The defining feature of the current chapter is leadership and focus. Founder Kevin Plank returned to lead the company and has centered the strategy on returning to Under Armour's roots: prioritizing core men's performance apparel, the North America sportswear market, faster product development, and less reliance on discounting to protect brand value and margins. Because Under Armour uses a multi-class share structure, Plank retains outsized control through Class B super-voting shares, while public investors hold either Class A shares under UAA or non-voting Class C shares under UA. The two publicly traded classes represent the same economic interest in the company but differ in voting rights, and UAA typically trades close to UA. The investment question is whether disciplined focus can restore growth and profitability in a crowded athletic-apparel market dominated by much larger players.

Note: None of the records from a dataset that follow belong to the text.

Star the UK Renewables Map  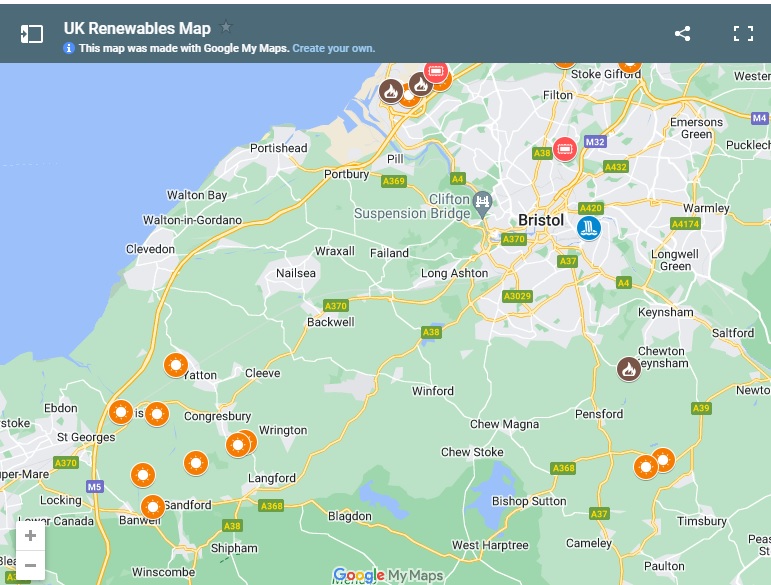[x=226, y=27]
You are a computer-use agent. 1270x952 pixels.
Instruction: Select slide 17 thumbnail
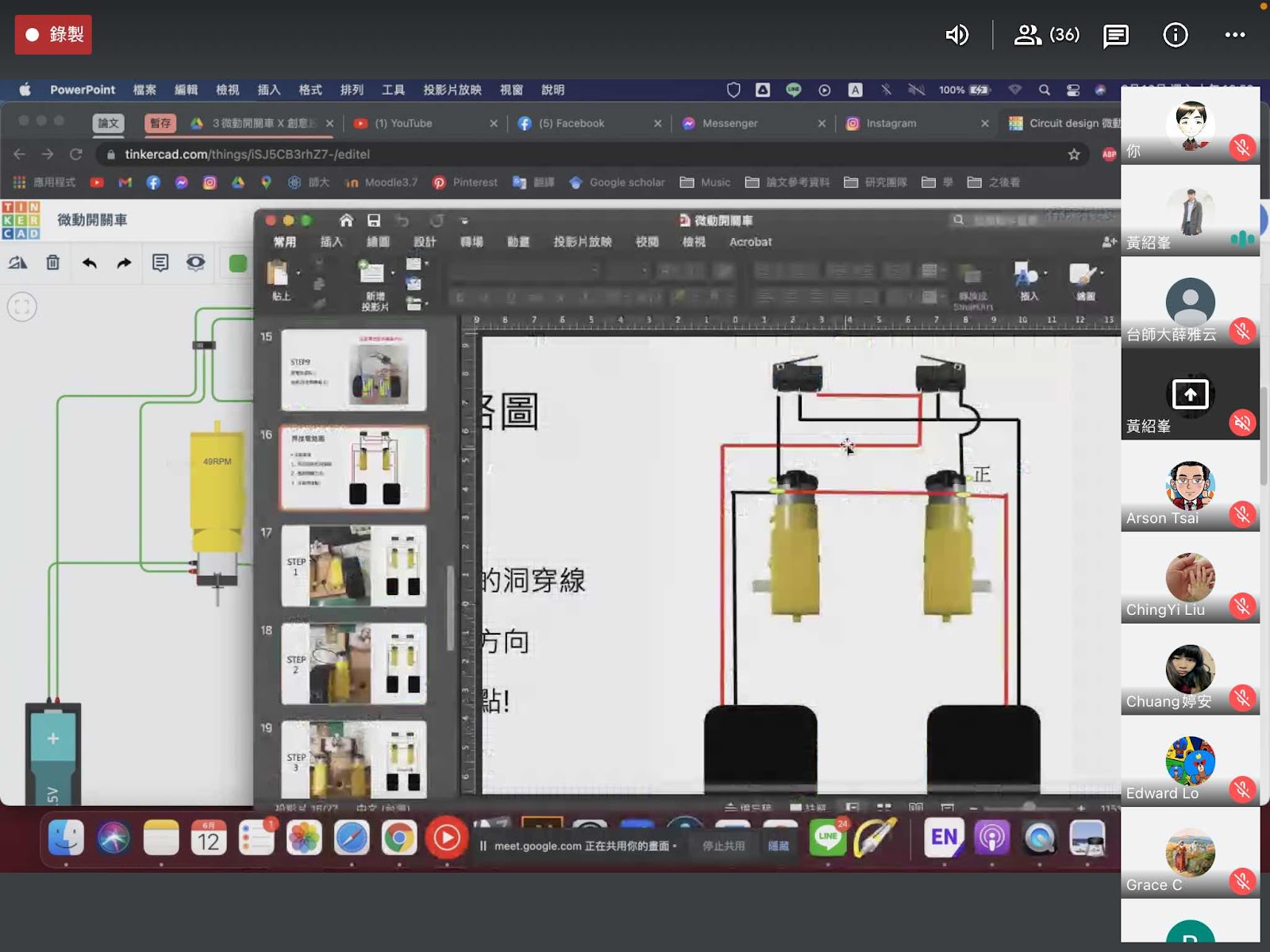pyautogui.click(x=354, y=566)
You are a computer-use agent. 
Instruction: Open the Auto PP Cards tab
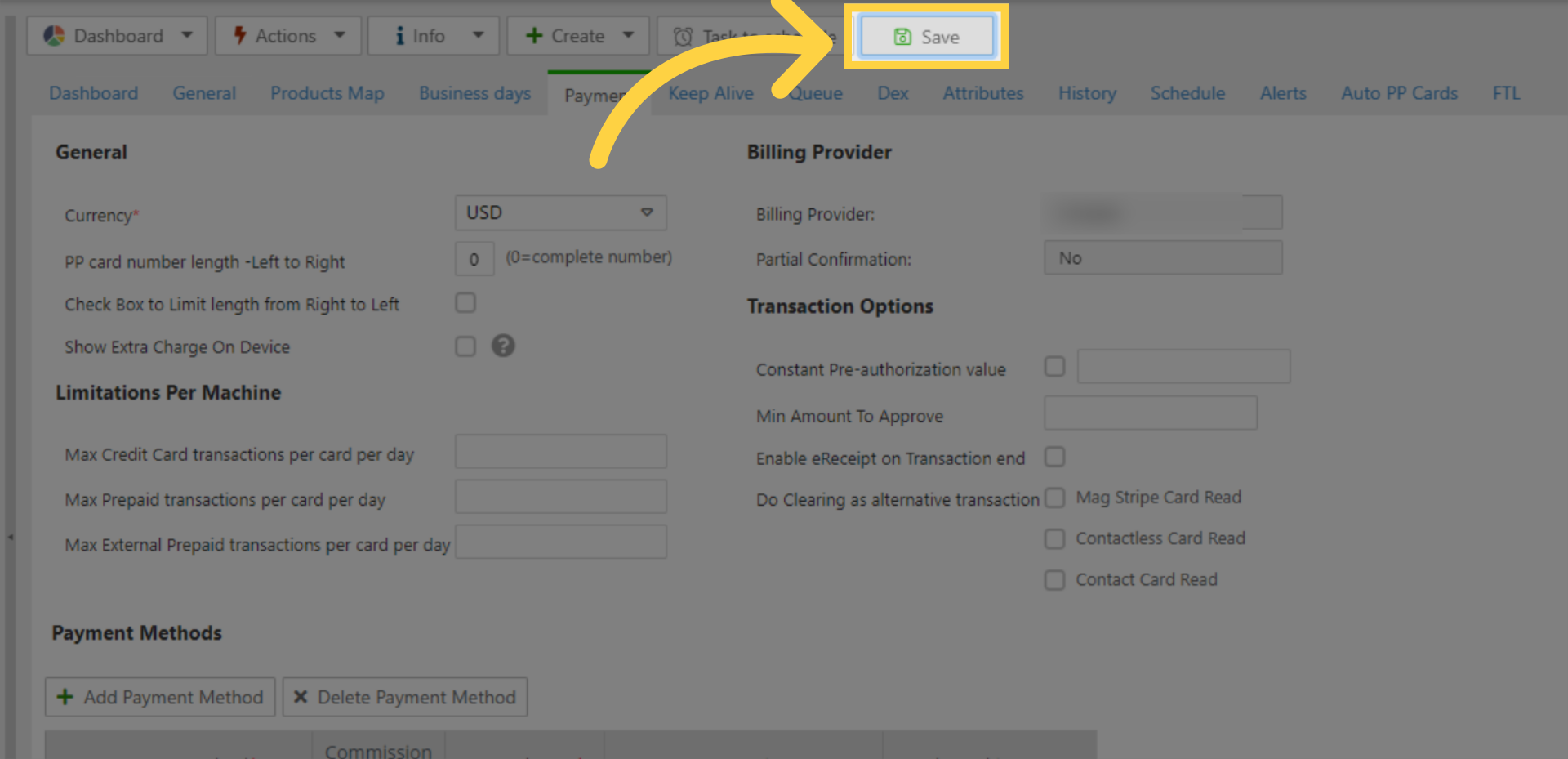pos(1399,93)
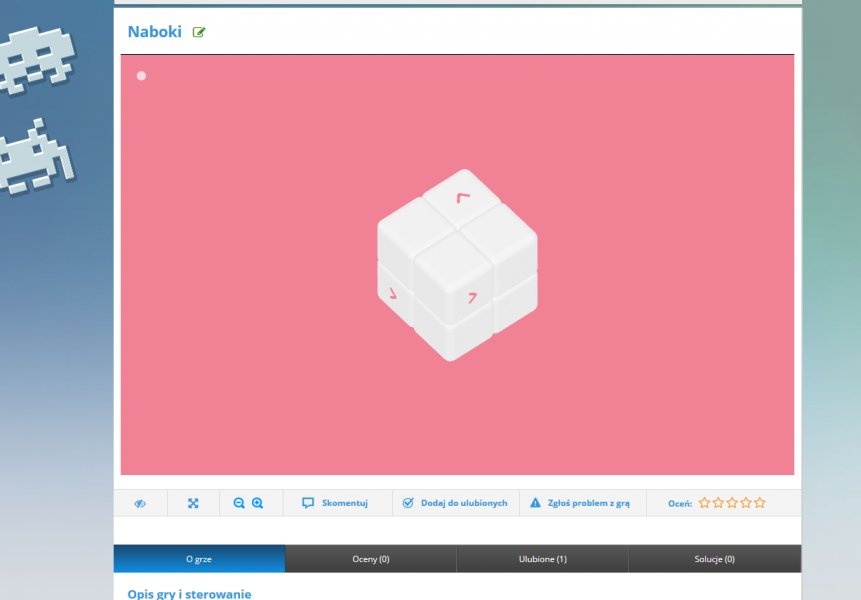Click the left face arrow on the cube
Image resolution: width=861 pixels, height=600 pixels.
point(393,294)
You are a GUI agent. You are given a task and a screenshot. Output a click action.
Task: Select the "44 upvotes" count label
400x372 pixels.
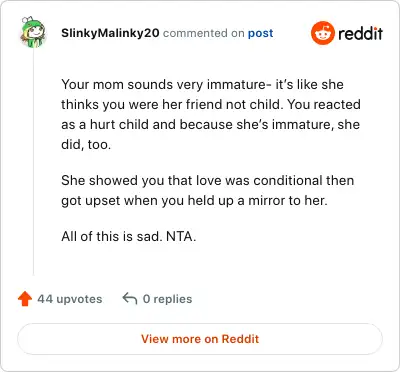pyautogui.click(x=70, y=299)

What's driving Under Armour, Inc. (UAA)?
1. Founder-led brand turnaround
Kevin Plank's return placed the founder back in control of the strategy, betting that a sharper focus can rebuild the brand. The plan emphasizes core men's performance apparel, faster product development, and protecting brand value by discounting less. Success hinges on reversing years of share loss and re-establishing Under Armour as a premium performance brand rather than a promotional one, which is a multi-year effort with no guaranteed outcome.
2. North America stabilization
North America is the company's largest region and the epicenter of both its past decline and its recovery. Management has prioritized stabilizing and eventually growing the home market through cleaner inventory, more full-price selling, and stronger product. Because the region drives the bulk of results, progress or continued softness there tends to set the tone for the entire investment case in any given quarter.
3. Margin and inventory discipline
A central plank of the turnaround is protecting gross margin by cutting excess promotions and managing inventory tightly. Less discounting can lift margins even when revenue is flat or declining, which is why the market watches gross margin closely. The risk is that pulling back on promotions pressures near-term sales volumes, so the company is balancing profitability against the need to keep product moving.
4. International and category mix
Beyond North America, Under Armour has exposure to EMEA, Asia-Pacific, and Latin America, and to footwear and accessories alongside its core apparel. International markets and underdeveloped categories offer potential growth if the brand regains momentum, but they also expose the company to currency swings and intense local competition. How the mix evolves affects both the growth rate and the margin profile over time.
What are the risks to Under Armour, Inc. (UAA)?
The primary risk is that the turnaround simply does not take hold: revenue has been soft and the company has posted small losses, so continued declines would undermine the thesis. Under Armour competes against far larger and better-resourced rivals like Nike and Adidas, plus fast-rising challengers, in a market where brand heat and marketing spend matter enormously. Heavy reliance on wholesale channels and on the North America region concentrates risk, and tariffs, freight, and input costs can pressure margins. The multi-class structure concentrates control with founder Kevin Plank through super-voting shares, so public UAA holders have limited say, and a founder-led strategy that stumbles can be hard for outside investors to influence. Consumer discretionary demand is also cyclical and sensitive to the broader economy.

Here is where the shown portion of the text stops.